(MATERIALS PROVIDED)

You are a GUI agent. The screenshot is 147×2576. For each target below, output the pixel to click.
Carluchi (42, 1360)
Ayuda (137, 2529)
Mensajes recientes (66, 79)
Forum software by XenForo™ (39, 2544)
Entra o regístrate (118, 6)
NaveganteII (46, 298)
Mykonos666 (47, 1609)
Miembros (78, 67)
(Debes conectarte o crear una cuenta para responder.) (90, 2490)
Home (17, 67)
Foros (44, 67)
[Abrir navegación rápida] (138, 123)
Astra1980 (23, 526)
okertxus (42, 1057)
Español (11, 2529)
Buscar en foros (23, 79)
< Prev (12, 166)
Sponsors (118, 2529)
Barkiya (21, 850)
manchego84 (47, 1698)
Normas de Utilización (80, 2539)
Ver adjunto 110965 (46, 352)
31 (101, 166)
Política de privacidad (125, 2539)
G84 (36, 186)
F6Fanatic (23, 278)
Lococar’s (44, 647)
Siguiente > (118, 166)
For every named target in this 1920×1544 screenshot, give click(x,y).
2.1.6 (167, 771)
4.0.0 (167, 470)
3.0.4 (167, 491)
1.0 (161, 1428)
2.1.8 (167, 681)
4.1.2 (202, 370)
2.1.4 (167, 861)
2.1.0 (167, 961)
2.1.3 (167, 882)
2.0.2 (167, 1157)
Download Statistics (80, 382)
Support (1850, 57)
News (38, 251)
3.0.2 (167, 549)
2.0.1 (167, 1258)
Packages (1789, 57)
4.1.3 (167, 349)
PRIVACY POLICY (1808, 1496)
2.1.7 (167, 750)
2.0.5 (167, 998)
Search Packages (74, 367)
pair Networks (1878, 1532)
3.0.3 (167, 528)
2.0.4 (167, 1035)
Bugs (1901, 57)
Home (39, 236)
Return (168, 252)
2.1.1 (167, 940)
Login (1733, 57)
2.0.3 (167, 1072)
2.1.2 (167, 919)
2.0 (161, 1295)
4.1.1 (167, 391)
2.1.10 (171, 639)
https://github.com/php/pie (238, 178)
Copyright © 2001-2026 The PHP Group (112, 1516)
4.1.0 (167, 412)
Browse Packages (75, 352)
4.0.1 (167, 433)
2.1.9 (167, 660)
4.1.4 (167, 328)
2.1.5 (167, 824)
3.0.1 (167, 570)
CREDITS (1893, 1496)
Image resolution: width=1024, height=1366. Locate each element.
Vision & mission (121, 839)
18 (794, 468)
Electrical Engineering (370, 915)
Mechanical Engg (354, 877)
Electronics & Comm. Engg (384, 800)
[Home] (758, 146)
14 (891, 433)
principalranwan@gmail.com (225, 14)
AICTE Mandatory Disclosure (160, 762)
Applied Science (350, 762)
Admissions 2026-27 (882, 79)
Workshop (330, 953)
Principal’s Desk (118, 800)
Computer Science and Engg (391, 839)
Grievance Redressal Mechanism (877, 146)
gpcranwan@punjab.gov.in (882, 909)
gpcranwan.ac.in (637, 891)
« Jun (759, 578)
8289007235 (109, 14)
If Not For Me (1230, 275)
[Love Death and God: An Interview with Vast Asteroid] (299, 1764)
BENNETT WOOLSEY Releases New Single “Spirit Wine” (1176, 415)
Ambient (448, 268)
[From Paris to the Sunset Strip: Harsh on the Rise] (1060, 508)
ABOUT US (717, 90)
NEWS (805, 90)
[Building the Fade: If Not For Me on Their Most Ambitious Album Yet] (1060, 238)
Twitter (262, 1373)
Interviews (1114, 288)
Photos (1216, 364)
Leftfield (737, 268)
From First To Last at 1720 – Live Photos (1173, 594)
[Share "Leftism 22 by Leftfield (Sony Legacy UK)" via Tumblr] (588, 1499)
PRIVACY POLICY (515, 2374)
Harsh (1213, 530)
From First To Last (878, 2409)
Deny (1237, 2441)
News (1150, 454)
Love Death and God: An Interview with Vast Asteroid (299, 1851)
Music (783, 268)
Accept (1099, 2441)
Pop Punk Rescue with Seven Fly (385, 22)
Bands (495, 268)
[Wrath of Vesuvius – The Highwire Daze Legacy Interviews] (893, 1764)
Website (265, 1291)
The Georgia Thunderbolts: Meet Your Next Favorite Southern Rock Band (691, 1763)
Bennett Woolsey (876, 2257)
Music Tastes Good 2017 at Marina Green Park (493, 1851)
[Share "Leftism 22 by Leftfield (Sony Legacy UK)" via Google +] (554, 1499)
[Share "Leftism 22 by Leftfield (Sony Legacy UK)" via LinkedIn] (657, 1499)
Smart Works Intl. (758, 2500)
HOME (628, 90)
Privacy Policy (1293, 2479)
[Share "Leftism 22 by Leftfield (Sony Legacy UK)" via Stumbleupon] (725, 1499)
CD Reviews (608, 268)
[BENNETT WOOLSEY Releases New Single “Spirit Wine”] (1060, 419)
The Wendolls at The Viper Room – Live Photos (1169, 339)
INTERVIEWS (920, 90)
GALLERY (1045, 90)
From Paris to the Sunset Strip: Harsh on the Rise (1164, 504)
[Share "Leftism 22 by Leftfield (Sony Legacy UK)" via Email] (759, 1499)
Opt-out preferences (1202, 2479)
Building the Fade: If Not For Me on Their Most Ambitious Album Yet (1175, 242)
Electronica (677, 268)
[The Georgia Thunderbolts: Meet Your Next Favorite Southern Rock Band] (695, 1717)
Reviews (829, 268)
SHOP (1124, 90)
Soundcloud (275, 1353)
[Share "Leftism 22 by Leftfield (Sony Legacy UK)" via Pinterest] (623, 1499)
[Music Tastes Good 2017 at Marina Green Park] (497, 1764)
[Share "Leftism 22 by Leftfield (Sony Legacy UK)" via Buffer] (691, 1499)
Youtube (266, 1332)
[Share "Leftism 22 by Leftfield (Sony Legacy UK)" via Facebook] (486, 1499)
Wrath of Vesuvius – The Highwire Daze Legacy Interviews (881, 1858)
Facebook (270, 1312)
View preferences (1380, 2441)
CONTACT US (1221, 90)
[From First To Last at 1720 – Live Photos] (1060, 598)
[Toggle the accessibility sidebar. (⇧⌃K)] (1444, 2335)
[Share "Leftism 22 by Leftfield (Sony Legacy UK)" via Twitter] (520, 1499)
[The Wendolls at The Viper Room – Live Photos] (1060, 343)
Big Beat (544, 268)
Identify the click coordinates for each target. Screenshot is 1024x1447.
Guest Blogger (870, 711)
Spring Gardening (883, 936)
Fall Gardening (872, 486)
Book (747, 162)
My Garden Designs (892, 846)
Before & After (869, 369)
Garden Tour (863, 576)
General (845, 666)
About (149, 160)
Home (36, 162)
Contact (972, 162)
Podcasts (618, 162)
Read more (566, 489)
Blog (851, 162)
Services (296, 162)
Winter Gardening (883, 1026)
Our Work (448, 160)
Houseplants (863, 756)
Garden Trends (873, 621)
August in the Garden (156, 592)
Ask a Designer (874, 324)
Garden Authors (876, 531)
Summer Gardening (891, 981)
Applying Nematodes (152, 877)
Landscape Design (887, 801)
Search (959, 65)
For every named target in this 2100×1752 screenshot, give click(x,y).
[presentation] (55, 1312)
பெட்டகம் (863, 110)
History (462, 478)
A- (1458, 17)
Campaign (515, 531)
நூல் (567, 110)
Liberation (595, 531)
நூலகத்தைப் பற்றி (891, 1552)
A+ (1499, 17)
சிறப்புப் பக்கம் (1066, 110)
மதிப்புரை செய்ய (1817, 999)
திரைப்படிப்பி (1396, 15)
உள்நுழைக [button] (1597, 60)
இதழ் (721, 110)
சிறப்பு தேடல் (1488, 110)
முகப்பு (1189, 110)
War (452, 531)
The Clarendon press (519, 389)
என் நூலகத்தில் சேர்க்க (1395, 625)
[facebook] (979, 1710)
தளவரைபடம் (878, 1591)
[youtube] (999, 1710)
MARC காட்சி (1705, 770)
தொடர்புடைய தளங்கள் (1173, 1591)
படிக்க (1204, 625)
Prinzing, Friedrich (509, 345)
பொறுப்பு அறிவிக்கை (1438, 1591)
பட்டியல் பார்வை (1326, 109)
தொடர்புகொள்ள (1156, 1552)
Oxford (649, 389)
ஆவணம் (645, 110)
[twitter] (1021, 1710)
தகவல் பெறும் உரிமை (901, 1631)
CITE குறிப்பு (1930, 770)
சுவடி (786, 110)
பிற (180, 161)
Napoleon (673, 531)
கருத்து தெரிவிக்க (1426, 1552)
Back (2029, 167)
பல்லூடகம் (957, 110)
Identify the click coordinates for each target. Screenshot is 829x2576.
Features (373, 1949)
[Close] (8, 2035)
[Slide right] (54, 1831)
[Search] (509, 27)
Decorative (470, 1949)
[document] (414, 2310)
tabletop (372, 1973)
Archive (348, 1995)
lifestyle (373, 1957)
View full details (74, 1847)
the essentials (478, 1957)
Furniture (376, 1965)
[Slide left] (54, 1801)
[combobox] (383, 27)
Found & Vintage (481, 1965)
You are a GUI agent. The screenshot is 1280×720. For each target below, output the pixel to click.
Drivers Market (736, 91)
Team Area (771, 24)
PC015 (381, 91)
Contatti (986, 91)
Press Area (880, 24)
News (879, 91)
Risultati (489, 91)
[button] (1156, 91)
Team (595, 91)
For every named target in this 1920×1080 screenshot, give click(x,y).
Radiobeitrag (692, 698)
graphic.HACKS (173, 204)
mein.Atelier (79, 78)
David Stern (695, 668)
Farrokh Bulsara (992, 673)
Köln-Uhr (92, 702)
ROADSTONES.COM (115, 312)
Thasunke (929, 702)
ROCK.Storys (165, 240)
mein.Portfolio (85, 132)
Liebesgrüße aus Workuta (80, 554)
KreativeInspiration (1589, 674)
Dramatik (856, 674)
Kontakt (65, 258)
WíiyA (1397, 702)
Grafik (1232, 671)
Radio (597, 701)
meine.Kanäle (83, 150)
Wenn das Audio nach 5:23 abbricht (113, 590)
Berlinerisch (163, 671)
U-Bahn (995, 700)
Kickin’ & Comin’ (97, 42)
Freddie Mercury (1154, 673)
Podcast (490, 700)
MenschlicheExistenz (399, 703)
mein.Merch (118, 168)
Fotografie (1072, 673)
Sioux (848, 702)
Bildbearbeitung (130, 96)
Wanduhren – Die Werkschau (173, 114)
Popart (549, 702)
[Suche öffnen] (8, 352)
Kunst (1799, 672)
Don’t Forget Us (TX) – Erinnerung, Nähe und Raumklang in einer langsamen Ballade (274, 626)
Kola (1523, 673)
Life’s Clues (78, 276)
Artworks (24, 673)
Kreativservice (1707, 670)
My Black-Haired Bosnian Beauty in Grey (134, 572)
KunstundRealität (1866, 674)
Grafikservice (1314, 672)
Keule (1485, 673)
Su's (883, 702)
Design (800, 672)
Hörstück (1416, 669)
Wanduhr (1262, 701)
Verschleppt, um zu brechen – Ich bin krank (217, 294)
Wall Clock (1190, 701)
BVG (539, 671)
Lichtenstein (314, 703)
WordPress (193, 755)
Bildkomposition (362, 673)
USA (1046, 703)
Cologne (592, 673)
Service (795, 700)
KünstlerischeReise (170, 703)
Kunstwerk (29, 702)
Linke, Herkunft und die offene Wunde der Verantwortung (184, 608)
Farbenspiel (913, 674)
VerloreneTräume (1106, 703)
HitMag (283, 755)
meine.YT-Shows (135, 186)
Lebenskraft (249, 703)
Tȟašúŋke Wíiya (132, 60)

(End MATERIALS PROVIDED)

WHAT THE TASK REQUIRES: Once you reach the line with "Siguiente > (118, 166)" in the data above, copy it and every line after it exactly, up to and including the line with "pair Networks (1878, 1532)".

THE COMPLETED TASK:
Siguiente > (118, 166)
For every named target in this 1920×1544 screenshot, give click(x,y).
2.1.6 (167, 771)
4.0.0 (167, 470)
3.0.4 (167, 491)
1.0 (161, 1428)
2.1.8 (167, 681)
4.1.2 (202, 370)
2.1.4 (167, 861)
2.1.0 (167, 961)
2.1.3 (167, 882)
2.0.2 (167, 1157)
Download Statistics (80, 382)
Support (1850, 57)
News (38, 251)
3.0.2 (167, 549)
2.0.1 (167, 1258)
Packages (1789, 57)
4.1.3 (167, 349)
PRIVACY POLICY (1808, 1496)
2.1.7 (167, 750)
2.0.5 (167, 998)
Search Packages (74, 367)
pair Networks (1878, 1532)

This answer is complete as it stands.